[Dataset entries]
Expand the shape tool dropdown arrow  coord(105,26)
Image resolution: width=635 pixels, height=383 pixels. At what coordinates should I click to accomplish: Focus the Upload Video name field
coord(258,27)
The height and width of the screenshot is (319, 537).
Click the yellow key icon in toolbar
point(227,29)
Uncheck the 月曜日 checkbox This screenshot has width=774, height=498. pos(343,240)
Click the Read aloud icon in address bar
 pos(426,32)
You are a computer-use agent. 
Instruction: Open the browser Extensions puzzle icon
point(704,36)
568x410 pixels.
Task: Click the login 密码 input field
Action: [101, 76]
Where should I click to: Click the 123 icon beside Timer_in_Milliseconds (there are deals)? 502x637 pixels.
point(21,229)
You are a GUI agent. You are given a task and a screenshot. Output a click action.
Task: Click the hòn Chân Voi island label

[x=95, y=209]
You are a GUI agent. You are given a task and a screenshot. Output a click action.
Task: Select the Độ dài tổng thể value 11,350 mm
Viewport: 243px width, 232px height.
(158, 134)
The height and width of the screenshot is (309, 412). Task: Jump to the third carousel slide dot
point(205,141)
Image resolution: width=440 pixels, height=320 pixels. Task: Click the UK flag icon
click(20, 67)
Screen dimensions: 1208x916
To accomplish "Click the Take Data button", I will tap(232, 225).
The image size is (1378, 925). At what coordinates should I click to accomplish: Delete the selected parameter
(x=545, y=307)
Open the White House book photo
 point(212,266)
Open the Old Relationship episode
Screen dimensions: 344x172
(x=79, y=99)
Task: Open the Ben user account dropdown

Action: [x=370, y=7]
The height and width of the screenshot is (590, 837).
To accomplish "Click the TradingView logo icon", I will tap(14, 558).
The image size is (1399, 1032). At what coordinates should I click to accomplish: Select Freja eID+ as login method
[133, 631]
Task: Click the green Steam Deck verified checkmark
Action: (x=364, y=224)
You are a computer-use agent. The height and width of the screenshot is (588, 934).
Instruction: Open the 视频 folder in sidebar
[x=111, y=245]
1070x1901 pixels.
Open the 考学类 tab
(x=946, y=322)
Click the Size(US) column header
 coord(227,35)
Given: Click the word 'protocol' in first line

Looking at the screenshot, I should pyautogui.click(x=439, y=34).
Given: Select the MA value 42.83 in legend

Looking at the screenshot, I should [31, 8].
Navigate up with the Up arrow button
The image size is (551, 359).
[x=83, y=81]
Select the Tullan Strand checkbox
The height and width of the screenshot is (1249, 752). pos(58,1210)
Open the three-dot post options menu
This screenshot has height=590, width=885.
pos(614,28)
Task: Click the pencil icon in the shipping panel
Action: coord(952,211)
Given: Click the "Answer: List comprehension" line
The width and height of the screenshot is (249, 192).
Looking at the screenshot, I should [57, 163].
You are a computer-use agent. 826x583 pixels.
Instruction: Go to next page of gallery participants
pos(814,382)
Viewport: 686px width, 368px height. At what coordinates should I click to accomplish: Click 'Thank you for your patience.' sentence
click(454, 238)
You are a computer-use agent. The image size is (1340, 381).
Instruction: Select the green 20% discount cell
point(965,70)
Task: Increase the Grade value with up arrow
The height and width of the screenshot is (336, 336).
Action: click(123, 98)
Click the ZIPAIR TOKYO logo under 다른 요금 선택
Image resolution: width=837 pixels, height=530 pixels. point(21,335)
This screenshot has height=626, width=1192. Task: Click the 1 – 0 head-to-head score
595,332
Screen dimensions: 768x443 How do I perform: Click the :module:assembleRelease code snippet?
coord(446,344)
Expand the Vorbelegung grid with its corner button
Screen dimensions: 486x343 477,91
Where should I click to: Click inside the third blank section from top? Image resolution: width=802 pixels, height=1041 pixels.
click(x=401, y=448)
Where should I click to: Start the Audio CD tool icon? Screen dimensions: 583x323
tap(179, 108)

» ASSIGNMENT
In the entries above, one line contains "Click the Size(US) column header" and another contains "You are a computer-use agent. 826x583 pixels.". Reproduce exactly those two lines and the lines between them, nothing else.

» REPLY
Click the Size(US) column header
 coord(227,35)
Given: Click the word 'protocol' in first line

Looking at the screenshot, I should pyautogui.click(x=439, y=34).
Given: Select the MA value 42.83 in legend

Looking at the screenshot, I should [31, 8].
Navigate up with the Up arrow button
The image size is (551, 359).
[x=83, y=81]
Select the Tullan Strand checkbox
The height and width of the screenshot is (1249, 752). pos(58,1210)
Open the three-dot post options menu
This screenshot has height=590, width=885.
pos(614,28)
Task: Click the pencil icon in the shipping panel
Action: coord(952,211)
Given: Click the "Answer: List comprehension" line
The width and height of the screenshot is (249, 192).
Looking at the screenshot, I should [57, 163].
You are a computer-use agent. 826x583 pixels.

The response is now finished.